There's also an undisclosed amount of irradiated HEU in reactor
waste material stored under guard on site.

Kuperman, who put the Chalk River HEU issue squarely on the
international stage with a damning 2006 cover story in the respected
Bulletin of the Atomic Scientists, said AECL must, "stop requesting
more weapons-grade uranium for a reactor that is shut down
indefinitely and that already has an unused stockpile of such uranium.

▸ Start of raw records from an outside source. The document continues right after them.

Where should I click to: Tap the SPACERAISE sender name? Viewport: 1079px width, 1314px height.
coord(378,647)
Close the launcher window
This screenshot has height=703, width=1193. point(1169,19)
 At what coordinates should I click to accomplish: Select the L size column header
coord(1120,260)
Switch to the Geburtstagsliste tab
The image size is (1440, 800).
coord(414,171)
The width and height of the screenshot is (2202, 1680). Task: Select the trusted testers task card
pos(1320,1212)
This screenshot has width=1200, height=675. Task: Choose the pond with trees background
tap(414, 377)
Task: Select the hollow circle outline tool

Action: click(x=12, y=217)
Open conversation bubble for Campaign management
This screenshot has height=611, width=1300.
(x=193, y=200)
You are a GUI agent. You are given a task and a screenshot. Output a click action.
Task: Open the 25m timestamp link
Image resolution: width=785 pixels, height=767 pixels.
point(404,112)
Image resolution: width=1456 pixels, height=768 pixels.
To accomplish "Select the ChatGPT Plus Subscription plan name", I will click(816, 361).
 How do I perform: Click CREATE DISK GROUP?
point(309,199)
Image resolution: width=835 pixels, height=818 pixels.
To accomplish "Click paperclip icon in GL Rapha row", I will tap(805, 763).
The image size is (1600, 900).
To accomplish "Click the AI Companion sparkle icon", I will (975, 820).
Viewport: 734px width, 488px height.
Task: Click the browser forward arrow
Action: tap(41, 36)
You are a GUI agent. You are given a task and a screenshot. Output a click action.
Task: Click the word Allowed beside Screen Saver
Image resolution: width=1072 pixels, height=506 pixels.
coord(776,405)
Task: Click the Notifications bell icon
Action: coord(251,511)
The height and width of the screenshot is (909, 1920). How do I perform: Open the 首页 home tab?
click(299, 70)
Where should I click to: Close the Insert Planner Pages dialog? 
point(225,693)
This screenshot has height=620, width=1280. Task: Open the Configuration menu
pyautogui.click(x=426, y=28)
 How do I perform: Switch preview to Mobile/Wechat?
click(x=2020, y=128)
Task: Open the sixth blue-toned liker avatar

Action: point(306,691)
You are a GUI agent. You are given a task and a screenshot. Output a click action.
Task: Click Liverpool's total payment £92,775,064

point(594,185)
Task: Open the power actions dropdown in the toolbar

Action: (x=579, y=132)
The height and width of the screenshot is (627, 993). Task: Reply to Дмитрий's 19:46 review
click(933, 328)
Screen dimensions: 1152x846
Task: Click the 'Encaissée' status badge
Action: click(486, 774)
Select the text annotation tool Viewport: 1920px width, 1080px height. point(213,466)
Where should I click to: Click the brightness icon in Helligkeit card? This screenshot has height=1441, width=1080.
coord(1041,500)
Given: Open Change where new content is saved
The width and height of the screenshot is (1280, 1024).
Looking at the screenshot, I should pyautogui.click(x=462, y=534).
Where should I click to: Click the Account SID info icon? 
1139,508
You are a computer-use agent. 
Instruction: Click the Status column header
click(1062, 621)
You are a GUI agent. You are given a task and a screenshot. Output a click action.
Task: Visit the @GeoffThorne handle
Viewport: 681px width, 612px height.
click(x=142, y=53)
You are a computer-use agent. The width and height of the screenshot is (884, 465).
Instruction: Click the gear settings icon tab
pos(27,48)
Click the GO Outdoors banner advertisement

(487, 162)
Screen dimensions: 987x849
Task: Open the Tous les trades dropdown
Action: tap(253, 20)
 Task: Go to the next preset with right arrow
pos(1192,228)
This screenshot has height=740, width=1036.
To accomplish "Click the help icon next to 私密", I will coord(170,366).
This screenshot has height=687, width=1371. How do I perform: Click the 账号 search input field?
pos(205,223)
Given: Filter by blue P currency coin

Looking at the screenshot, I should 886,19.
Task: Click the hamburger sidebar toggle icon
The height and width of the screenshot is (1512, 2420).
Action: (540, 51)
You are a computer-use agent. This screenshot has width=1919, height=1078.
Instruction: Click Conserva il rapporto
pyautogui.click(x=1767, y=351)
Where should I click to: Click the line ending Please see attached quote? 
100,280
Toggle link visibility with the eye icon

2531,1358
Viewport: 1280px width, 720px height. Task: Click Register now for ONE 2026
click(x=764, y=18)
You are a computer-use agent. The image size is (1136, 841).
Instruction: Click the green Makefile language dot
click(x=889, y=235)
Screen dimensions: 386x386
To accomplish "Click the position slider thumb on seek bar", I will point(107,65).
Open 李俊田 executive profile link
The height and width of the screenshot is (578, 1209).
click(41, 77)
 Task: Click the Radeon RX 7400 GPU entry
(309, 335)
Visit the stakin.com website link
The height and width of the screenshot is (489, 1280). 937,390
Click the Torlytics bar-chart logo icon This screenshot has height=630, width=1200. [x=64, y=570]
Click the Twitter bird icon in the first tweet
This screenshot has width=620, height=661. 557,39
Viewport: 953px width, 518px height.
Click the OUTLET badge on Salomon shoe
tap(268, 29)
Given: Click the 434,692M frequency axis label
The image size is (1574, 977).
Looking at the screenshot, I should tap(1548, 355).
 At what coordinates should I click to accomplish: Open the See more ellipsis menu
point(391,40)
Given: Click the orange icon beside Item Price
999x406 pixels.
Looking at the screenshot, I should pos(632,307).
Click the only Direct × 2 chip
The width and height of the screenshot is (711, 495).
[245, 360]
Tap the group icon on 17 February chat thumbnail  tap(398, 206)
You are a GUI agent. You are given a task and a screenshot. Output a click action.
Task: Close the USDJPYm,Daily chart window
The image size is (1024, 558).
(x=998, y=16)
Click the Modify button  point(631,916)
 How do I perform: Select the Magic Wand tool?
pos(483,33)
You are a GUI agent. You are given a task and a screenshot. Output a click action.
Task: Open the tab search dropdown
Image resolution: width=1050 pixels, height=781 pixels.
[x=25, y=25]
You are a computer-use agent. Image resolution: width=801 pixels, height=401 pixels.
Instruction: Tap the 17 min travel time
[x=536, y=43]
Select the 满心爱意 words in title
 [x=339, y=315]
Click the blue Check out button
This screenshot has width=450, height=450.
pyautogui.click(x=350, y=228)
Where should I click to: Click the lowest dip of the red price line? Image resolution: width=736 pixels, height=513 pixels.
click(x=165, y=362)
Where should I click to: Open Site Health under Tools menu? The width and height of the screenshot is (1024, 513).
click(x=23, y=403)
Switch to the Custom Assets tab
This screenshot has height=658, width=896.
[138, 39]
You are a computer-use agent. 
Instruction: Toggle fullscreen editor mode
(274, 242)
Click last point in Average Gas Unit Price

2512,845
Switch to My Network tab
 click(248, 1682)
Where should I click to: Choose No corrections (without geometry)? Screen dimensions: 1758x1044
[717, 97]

"And it should immediately return to the United States the bomb's
worth of uranium targets originally intended for the now cancelled
MAPLE reactors, which serve no purpose except to attract terrorists."

AECL dismisses the notion. A para-military "Nuclear Response Force"
guards the fortified Chalk River research compound and thousands
of combat and support troops occupy the neighbouring CFB
Petawawa.

Western security experts say elements of al-Qaeda's core group have
persistently sought the technical knowledge and components to build
a basic, gun-type nuclear weapon, which would require about 40 kg
of HEU.

Since it's generally agreed that terrorists don't have the capabilities to
enrich uranium or breed plutonium, the materials are only available
through theft, the black market, or transfer from a state sponsor.